### TEXT PASSAGE:
○ ○ ○ ○ ○
Paediatric Cardiology Services

Cardiomyopathy, an acquired chronic congenital heart disease, is the leading cause of death in children under eighteen years of age and occurs when there's a strain on the myocardium. The heart muscle becomes enlarged and thickens, and as a result, the heart fails to pump rhythmically resulting in the lack of blood supply to the body and severe cases leads to sudden death or heart failure.

Viral myocarditis weakens the heart leading to irregular heartbeat and cardiac arrest. Inflammation begins when immune cells responsible for fighting infections penetrate heart tissue producing chemicals that damage the heart muscle cells. The heart muscle swells and all four affected chambers of the heart become enlarged, leading to cell death and scar formation hindering the heart's ability to pump blood. Primary organs and tissues in the body don’t receive oxygen and nutrients and fail to expel fluid, causing congestive cardiac failure. If left untreated, it could develop into kidney and liver failure. Dr Jiyana extensively evaluates cardiac problems when symptoms of chest pain, fainting and excessive fatigue after physical activity occurs.

What is an Atrial Septal Defect (ASD)?

An atrial septal defect is a heart defect characterised by a hole separating the heart’s first two upper chambers. This hole results in increased volume of blood getting into the right atrium, right ventricle and subsequently the lungs than they would usually handle. In the long run, this can result in irreversible high pressure in the child’s lung.

How is an atrial septal defect treated?

Dr Jiyana will either refer to a chest and heart surgeon for open-heart surgery or cardiac catheterisation to close a large hole depending on the severity of the defect. Open surgery becomes the only option for treating atrial septal defect when the fault is irregularly situated in the heart, or there are additional heart defects present.
○ ○ ○ ○ ○
Records from a data source
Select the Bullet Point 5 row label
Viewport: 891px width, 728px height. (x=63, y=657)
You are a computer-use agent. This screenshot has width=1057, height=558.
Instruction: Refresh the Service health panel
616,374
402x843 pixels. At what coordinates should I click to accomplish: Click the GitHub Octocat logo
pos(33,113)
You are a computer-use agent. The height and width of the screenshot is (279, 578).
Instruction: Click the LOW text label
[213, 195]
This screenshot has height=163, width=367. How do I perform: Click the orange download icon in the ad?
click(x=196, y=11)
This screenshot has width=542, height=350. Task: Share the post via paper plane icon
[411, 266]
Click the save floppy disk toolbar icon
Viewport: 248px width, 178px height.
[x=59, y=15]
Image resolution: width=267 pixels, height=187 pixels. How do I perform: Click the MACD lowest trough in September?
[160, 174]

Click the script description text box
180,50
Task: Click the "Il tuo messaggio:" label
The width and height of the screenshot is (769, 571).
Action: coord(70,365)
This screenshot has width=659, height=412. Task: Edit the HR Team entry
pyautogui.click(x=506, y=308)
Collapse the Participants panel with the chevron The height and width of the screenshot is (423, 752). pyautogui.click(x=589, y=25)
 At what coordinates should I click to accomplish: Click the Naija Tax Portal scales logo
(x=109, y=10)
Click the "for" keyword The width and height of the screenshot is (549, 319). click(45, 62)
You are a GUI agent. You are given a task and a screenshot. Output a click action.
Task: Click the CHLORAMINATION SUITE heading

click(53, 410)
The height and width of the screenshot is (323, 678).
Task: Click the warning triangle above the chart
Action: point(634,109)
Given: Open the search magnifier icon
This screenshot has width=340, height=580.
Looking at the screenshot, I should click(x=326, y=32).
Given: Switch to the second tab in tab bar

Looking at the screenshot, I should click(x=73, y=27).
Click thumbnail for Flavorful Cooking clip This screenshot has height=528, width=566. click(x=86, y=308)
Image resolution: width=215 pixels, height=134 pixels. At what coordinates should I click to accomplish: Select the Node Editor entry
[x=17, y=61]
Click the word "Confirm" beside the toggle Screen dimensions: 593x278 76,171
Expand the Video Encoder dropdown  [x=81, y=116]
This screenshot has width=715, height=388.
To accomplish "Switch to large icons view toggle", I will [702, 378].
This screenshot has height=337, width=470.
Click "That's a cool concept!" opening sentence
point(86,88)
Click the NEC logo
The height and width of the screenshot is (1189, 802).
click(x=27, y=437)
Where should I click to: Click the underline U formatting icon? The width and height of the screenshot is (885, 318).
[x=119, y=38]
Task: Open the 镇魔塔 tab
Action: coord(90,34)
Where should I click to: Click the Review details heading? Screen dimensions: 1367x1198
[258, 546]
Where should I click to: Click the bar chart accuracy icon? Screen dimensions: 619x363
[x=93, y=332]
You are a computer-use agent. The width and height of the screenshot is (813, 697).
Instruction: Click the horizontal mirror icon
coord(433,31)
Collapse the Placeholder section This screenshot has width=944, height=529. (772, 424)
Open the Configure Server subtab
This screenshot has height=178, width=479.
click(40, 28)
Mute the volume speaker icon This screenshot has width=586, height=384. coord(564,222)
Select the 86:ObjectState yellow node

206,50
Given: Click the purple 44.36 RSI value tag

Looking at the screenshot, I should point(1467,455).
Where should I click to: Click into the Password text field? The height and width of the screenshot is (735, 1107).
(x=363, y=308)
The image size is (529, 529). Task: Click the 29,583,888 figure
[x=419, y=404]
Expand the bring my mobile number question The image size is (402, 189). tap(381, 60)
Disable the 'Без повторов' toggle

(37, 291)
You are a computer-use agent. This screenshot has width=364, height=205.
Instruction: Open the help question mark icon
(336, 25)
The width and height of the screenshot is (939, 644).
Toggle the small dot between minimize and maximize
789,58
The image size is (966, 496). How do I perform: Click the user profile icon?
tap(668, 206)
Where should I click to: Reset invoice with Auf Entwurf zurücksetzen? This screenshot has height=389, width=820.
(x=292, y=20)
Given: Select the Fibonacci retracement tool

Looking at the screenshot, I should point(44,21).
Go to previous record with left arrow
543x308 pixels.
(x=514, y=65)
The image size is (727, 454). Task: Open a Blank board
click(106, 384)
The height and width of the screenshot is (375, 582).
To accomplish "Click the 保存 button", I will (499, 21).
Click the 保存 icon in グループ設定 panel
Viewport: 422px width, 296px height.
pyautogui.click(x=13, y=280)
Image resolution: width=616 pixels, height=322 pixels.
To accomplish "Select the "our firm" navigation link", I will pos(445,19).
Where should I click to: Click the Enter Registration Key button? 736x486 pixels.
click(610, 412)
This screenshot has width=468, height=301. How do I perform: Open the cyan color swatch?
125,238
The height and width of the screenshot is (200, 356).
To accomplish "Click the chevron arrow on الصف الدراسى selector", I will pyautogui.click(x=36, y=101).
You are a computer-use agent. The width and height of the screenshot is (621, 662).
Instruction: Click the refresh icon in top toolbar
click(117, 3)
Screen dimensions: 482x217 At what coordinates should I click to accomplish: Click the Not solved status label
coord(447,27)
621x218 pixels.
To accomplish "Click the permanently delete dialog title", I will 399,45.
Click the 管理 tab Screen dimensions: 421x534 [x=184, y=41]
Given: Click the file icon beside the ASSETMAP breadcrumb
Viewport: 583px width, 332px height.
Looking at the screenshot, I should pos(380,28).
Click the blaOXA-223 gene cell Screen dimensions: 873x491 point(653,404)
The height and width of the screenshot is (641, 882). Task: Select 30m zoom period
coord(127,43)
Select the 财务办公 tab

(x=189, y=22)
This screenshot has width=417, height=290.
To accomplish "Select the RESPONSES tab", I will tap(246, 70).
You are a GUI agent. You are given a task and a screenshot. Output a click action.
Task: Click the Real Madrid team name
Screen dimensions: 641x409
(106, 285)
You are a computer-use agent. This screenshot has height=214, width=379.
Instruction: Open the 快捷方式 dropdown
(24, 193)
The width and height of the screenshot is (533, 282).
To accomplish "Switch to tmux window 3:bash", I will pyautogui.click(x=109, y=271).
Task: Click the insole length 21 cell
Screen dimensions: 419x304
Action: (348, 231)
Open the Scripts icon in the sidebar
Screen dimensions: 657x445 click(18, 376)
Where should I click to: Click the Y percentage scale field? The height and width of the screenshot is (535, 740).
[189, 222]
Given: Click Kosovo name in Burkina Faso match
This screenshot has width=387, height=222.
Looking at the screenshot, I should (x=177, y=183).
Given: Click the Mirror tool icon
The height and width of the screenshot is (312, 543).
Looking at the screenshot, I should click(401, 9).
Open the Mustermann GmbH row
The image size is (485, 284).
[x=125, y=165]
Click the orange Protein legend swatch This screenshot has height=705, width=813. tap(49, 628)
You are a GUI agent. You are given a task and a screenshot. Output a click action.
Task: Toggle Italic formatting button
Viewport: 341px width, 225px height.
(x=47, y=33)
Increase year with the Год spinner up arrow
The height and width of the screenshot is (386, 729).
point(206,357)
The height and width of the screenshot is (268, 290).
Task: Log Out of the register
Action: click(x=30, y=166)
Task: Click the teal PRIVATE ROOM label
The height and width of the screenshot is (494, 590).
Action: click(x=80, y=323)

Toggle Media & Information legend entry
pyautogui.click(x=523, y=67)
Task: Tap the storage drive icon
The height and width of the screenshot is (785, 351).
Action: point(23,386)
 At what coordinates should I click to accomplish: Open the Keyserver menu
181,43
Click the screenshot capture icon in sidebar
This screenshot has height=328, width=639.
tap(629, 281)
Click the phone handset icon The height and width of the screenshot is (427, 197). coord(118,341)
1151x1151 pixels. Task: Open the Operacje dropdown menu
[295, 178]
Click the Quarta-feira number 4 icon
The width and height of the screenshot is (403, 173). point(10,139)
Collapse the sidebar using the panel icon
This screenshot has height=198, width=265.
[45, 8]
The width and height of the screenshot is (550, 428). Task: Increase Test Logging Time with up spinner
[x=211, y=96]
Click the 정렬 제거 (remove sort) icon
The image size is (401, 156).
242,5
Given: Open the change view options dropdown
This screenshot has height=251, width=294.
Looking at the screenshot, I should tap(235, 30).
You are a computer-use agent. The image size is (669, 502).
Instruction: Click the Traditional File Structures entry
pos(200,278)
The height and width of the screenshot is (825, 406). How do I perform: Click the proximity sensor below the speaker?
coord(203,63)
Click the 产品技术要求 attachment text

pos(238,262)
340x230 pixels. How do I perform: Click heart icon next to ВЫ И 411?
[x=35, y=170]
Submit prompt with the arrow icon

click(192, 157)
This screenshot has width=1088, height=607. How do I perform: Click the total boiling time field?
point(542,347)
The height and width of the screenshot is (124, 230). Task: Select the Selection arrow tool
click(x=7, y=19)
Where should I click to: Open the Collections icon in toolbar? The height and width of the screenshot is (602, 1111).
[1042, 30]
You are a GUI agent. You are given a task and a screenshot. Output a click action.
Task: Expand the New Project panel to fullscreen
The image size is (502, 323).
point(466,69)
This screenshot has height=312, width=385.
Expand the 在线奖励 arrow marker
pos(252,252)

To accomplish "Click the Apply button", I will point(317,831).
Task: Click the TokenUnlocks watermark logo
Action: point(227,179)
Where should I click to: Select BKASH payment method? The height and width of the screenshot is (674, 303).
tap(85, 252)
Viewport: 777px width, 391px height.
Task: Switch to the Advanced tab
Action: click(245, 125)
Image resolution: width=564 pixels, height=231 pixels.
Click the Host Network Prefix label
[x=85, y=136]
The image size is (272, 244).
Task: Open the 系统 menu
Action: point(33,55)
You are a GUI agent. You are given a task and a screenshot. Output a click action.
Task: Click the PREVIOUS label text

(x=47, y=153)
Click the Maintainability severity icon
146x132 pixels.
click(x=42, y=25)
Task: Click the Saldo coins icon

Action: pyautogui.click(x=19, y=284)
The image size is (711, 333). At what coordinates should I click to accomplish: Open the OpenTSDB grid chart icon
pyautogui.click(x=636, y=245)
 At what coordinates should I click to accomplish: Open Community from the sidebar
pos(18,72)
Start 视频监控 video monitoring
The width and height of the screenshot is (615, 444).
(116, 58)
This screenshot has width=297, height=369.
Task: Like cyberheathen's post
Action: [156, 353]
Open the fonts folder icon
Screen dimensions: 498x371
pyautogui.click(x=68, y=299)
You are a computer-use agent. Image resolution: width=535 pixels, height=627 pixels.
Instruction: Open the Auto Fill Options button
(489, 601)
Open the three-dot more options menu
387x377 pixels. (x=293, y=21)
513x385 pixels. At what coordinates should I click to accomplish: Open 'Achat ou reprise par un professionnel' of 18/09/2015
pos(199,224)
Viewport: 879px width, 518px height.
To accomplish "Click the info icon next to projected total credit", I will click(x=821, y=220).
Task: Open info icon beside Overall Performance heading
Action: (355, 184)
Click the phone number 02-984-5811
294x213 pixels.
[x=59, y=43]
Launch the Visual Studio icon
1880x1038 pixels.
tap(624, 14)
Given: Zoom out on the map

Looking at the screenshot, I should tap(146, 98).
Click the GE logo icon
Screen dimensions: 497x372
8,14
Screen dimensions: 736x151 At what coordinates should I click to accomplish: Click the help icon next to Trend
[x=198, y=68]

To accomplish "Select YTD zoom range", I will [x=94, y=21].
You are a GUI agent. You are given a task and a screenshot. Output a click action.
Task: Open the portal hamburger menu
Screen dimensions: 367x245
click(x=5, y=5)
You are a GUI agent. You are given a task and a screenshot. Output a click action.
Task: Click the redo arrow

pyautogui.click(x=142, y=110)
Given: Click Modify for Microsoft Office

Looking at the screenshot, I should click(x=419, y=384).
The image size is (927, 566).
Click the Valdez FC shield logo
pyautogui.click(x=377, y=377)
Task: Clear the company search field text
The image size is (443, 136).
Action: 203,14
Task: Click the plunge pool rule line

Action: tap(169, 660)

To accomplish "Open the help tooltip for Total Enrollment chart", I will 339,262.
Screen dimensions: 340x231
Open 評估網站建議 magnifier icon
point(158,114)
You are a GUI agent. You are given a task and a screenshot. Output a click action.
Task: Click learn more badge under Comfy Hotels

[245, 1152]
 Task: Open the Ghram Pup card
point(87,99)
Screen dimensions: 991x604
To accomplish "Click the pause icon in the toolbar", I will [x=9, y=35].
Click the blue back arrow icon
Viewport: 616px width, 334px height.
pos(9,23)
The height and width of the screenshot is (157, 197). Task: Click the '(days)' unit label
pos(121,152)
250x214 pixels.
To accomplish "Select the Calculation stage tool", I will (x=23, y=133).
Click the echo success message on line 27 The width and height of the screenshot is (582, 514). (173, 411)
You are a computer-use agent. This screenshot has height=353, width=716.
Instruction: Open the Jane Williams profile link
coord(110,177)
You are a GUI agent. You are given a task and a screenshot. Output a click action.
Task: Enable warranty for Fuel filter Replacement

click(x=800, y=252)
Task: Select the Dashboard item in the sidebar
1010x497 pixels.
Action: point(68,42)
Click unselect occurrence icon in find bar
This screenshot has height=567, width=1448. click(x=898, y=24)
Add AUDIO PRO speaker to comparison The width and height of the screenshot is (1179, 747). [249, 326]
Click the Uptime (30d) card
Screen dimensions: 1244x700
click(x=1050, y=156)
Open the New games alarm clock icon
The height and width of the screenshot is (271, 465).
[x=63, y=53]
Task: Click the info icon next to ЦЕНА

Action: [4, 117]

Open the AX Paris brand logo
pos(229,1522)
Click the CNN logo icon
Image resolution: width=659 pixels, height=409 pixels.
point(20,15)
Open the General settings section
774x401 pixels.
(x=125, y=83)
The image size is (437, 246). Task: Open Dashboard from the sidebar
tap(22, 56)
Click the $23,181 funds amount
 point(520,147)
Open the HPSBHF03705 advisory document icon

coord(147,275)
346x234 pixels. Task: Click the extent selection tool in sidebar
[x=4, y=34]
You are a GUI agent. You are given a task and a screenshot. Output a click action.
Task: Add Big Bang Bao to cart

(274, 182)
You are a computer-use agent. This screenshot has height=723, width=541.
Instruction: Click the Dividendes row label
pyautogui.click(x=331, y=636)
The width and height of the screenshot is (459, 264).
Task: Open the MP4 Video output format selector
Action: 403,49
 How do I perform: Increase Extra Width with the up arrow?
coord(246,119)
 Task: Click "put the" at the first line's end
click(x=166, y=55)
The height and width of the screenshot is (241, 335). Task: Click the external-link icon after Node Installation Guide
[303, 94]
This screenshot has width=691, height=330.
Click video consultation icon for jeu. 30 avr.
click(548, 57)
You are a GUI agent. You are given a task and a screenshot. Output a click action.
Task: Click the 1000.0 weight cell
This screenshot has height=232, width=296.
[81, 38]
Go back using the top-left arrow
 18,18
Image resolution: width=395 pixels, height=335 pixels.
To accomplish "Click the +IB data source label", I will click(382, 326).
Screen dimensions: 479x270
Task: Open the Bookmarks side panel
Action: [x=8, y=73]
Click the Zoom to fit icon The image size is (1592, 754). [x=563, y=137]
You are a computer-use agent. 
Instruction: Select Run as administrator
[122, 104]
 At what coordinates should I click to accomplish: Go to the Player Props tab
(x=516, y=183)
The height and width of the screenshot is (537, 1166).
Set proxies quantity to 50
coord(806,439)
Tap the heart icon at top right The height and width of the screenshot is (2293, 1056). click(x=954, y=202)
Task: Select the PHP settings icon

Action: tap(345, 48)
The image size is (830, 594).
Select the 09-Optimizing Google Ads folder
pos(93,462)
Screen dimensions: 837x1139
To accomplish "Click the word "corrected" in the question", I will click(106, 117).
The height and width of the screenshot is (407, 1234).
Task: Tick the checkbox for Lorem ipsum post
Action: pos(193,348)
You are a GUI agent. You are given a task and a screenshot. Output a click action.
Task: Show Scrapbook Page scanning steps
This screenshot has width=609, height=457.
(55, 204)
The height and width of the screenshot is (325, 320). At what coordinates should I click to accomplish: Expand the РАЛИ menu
○ ○ ○ ○ ○
### WHAT TO WORK ON:
According to the text on pediatric cardiology services, when is open surgery the only option for treating an atrial septal defect?

### REPLY TO THE TASK:
Open surgery is the only option when the defect is irregularly situated in the heart or when additional heart defects are present.